**Data shown:**
---------------

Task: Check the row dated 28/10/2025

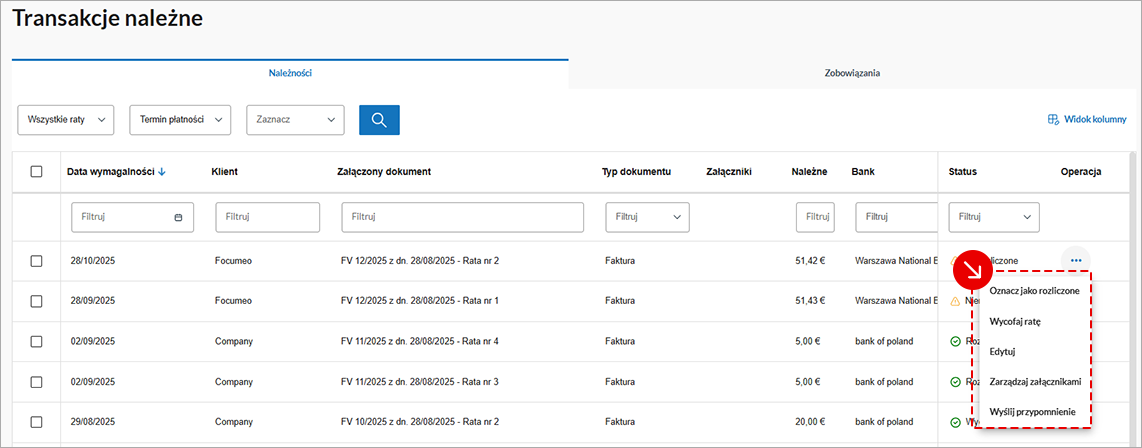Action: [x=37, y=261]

---------------

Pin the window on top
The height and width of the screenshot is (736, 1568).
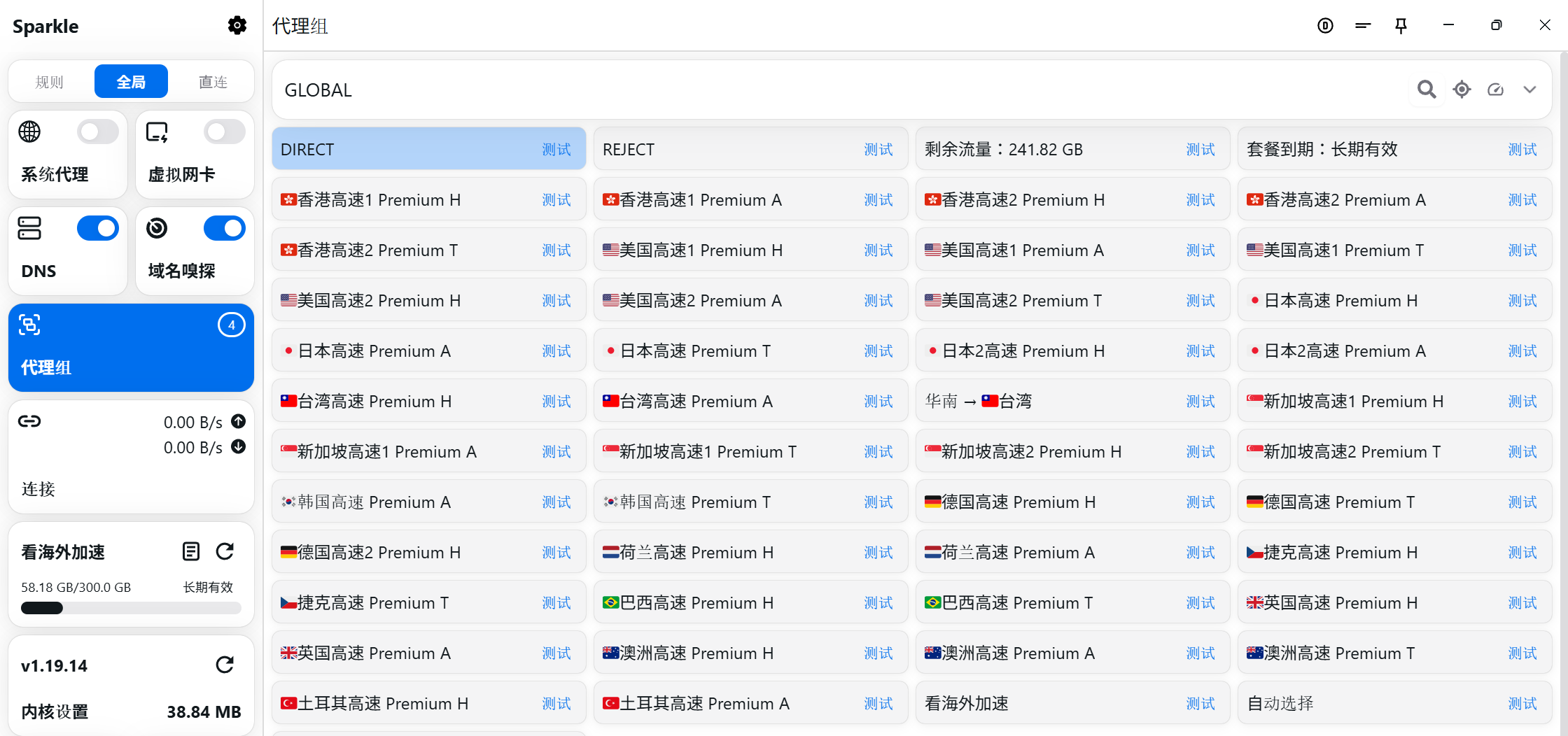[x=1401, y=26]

---------------

**Goal of the exercise:**
Gather each line of the material that contains the word "screenshot" and copy those lines out in full.

**Exercise result:**
The height and width of the screenshot is (736, 1568).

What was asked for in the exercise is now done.